Built in the16th century, the hotel served as a horse and carriage station where pilgrims in centuries past sought rest on their way from Northern Europe to Rome. In some ways not so different from, some might say, deranged sweaty cyclists on their own pilgrimage of sorts.
I am delighted to report the accommodations have been beautifully renovated and there was no need to sleep in the hay barn.
Crossing the ancient, and thankfully fully restored, Peruzzi bridge, the donkey dialogue wafting over the Tuscan hills drew us closer to Osteria dell’Orcia.
In our travels we have seen hotels with chickens, cats, dogs, cows, goats and turkeys and can quickly understand why a hotel might have these animal associates for their business. But a donkey in modern day Italy?
Showing great restraint in expressing my curiosity I waited at least 30 seconds after meeting the owner of Hotel Relais Osteria dell’Orcia to ask the obvious.
“Why does your beautiful hotel have a donkey? If you don’t mind me asking of course?” A little manner mindedness bringing up the rear.
The owner gave a broad smile as he told of the grand plan some years ago to have a donkey on site to give rides to children. A rather unique amenity of an Italian hotel to draw families to stay.

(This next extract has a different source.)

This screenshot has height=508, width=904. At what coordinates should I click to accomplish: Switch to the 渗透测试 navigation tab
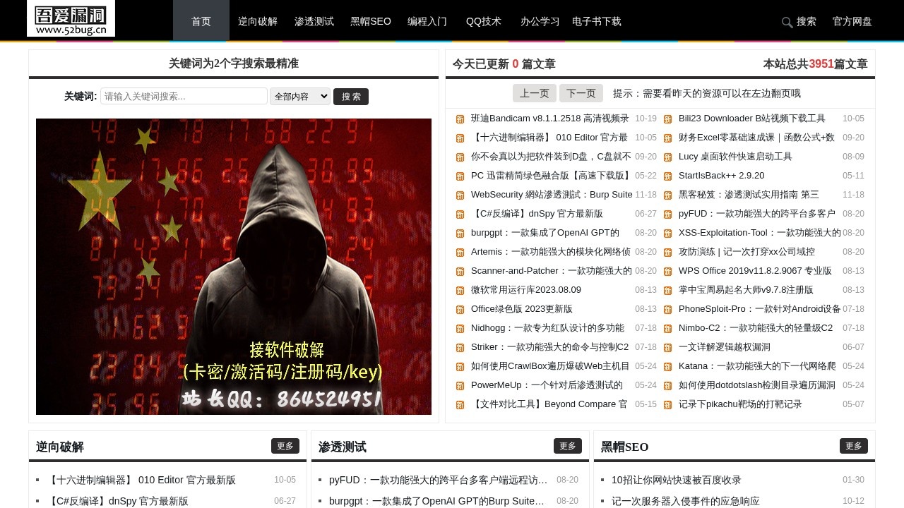tap(314, 21)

Turns out that Mr. Donkey, who found his new home quite lovely, was less than enthralled with the concept of having a munchkin mounts on a regular basis. The owner thought better of the plan.
What the donkey seemed extraordinarily skilled at was hee-hawing his way to fame. Anyone within the vicinity of the Tuscan paradise of Bagno Vignoni is drawn to the sound by natural curiosity. Once on scene the donkey is happy to converse at decibel levels begging for ear protection.
Call him a guard donkey or the town crier, according the the owner, this mule marketing tool works like a charm. Once visitors have found the donkey, they can’t help but notice the beauty of the the setting and the marvelous hotel.
Who needs social media for advertising when you have a donkey?
Have you encountered any animals at hotels you have stayed at?